Synthesis and Initial Biological Evaluation of Boron-Containing Prostate-Specific Membrane Antigen Ligands for Treatment of Prostate Cancer Using Boron Neutron Capture Therapy

• Published in: Molecular pharmaceutics Vol. 16; no. 9; pp. 3831 - 3841
• Main Authors: Wang, Sinan, Blaha, Charles, Santos, Raquel, Huynh, Tony, Hayes, Thomas R, Beckford-Vera, Denis R, Blecha, Joseph E, Hong, Andrew S, Fogarty, Miko, Hope, Thomas A, Raleigh, David R, Wilson, David M, Evans, Michael J, VanBrocklin, Henry F, Ozawa, Tomoko, Flavell, Robert R
• Format: Journal Article
• Language: English
• Published: United States American Chemical Society 03.09.2019
• Subjects: prostate cancer; carborane; boron uptake; boron neutron capture therapy (BNCT); prostate-specific membrane antigen (PSMA) inhibitor
• ISSN: 1543-8384; 1543-8392
• DOI: 10.1021/acs.molpharmaceut.9b00464

Boron neutron capture therapy (BNCT) is a therapeutic modality which has been used for the treatment of cancers, including brain and head and neck tumors.

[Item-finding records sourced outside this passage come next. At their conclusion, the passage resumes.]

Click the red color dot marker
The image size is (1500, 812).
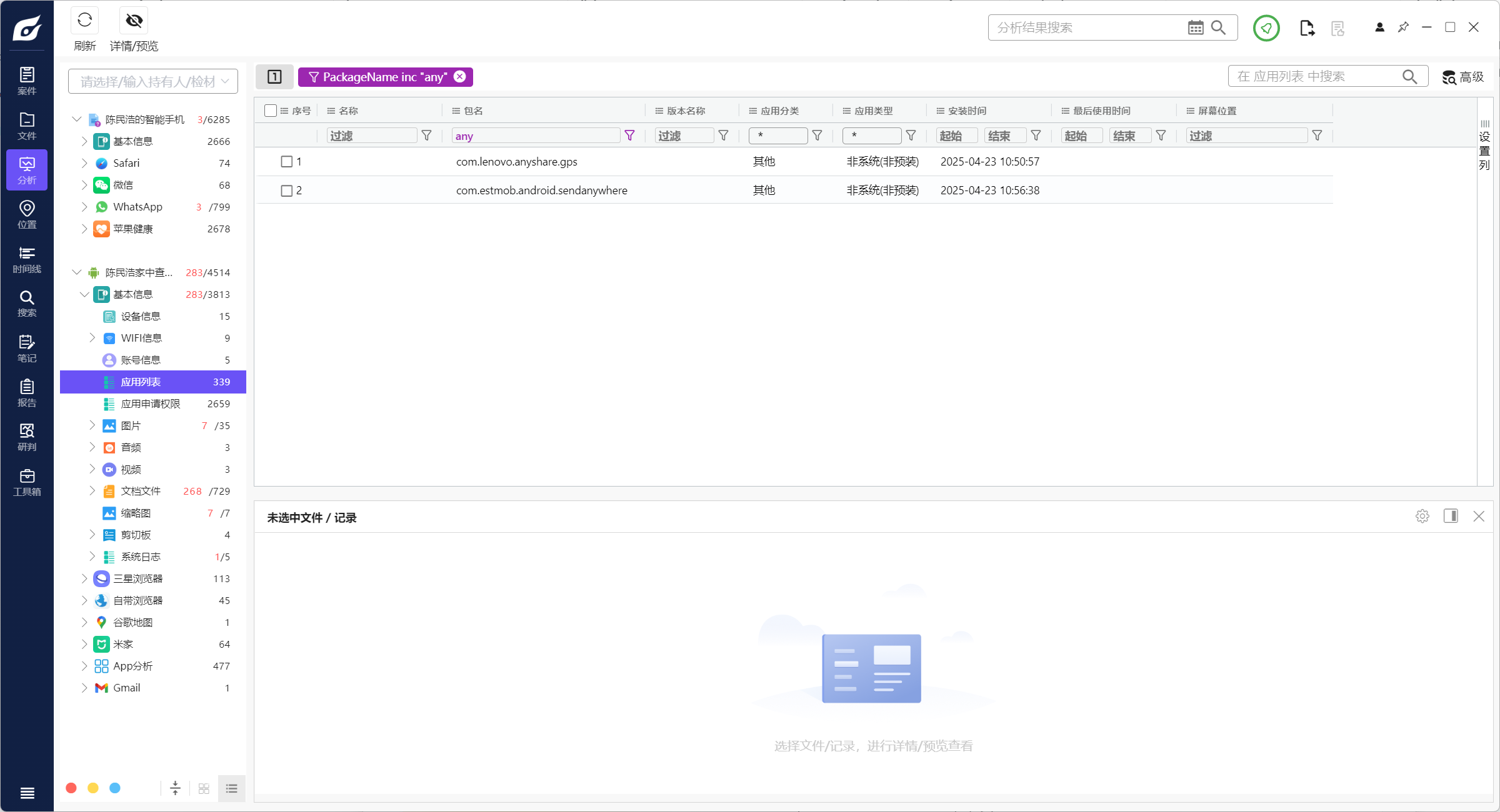coord(71,788)

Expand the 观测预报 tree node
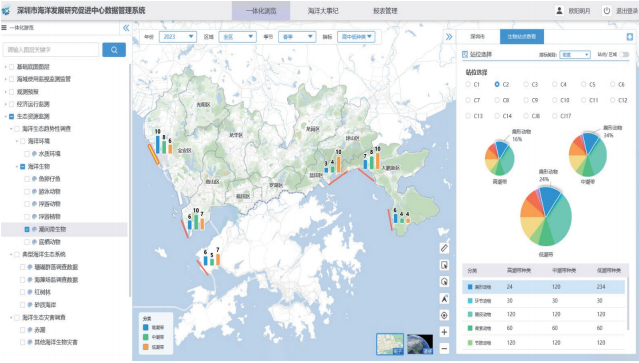click(x=6, y=92)
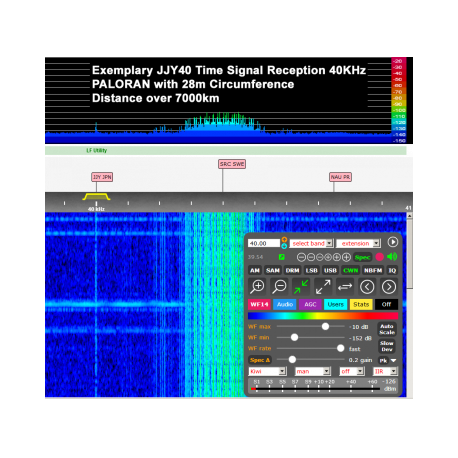This screenshot has height=458, width=458.
Task: Click the Auto Scale button
Action: pos(387,329)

For effective treatment via BNCT, efficient and selective delivery of a high boron dose to cancer cells is needed. Prostate-specific membrane antigen (PSMA) is a target for prostate cancer imaging and drug delivery. In this study, we conjugated boronic acid or carborane functional groups to a well-established PSMA inhibitor scaffold to deliver boron to prostate cancer cells and prostate tumor xenograft models. Eight boron-containing PSMA inhibitors were synthesized. All of these compounds showed a strong binding affinity to PSMA in a competition radioligand binding assay (IC50 from 555.7 to 20.3 nM). Three selected compounds 1a, 1d, and 1f were administered to mice, and their in vivo blocking of 68Ga-PSMA-11 uptake was demonstrated through a positron emission tomography (PET) imaging and biodistribution experiment. Biodistribution analysis demonstrated boron uptake of 4–7 μg/g in 22Rv1 prostate xenograft tumors and similar tumor/muscle ratios compared to the ratio for the most commonly used BNCT compound, 4-borono-l-phenylalanine (BPA). Taken together, these data suggest a potential role for PSMA targeted BNCT agents in prostate cancer therapy following suitable optimization.